Grace Kelly, Marilyn Monroe, los Kennedy, los Franco, Balduino y Fabiola, los Onassis, los Niarchos, Carolina y Estefania, Diana de Gales, Isabel Preysler y Tamara, Isabel de Inglaterra, Marisol y miles de famosos más llegaron a formar parte de las familias hispanas gracias a las páginas de ¡Hola!

Chismes, curiosidades, admiración y crítica se hicieron comunes entre sus millones de lectores.
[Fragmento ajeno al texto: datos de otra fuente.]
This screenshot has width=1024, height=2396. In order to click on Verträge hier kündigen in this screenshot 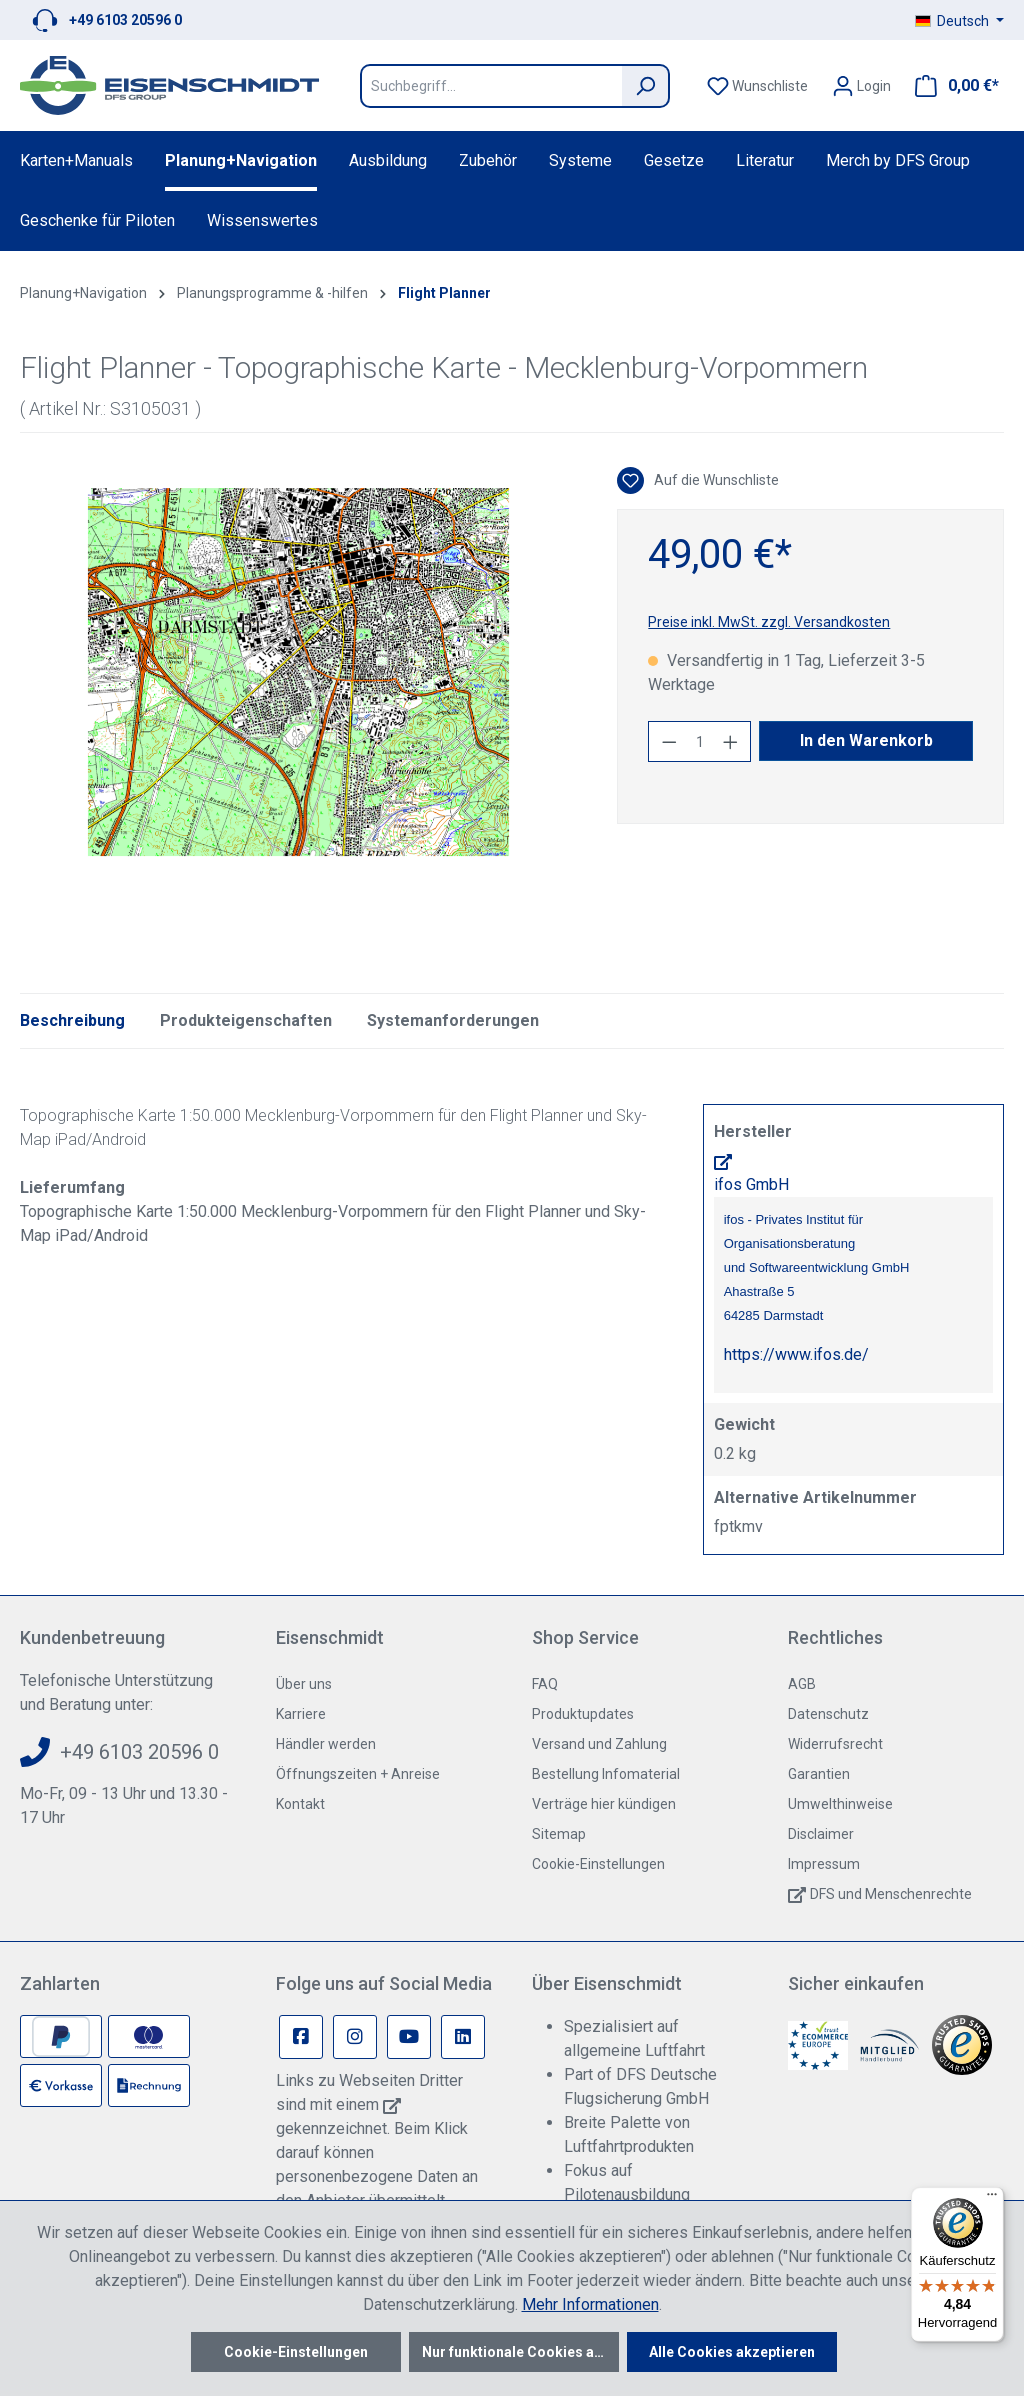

Opiniones acerca de bodas, divorcios, ruinas y grandezas o desgracias de los más significados de España y del mundo quedaron al alcance del ama de casa gracias a una revista que los caballeros negaban leer, pero que siempre leían, veían y comentaban.

La moda, el estilo, la clase, los hogares de ensueño de los famosos, fueron admirados desde el silencio de la lectura. Dramas y muertes significadas se han mostrado a lo largo de ochenta años: la boda de Fabiola y Balduino; la coronación de Isabel de Inglaterra; la trágica muerte de Diana de Gales; la boda de Juan Carlos de Borbón y Sofía de Grecia; y las andanzas, amores y desamores de Liz Taylor y Richard Burton, fueron el pan de cada semana en la lectura obligada en el salón del hogar, en la cama del hospital, en el tren, en el avión y en la consulta del dentista.

Un fenómeno editorial que se lee en 30 países, se edita en 18 naciones y en 10 idiomas diferentes, llegando a 20 millones lectores. A lo largo de ocho décadas, ¡Hola! ha entretenido e informado, haciendo historia de una forma amena e ilustrada. Muy lejos quedan aquellas portadas iniciales realizadas por grandes ilustradores de la época. 

Su influencia ha sido notable entre sus lectores, contribuyendo en los cambios de estilo y de modas en la sufrida clase media. Grandes ediciones extra, como la del atentado a las Torres Gemelas de NuevaYork el 11 de septiembre de 2001, ponen de manifiesto la evolución y su adaptación a los tiempos y a los nuevos medios técnicos de una revista que nació sobre una modesta mesa de comedor en un hogar de Barcelona.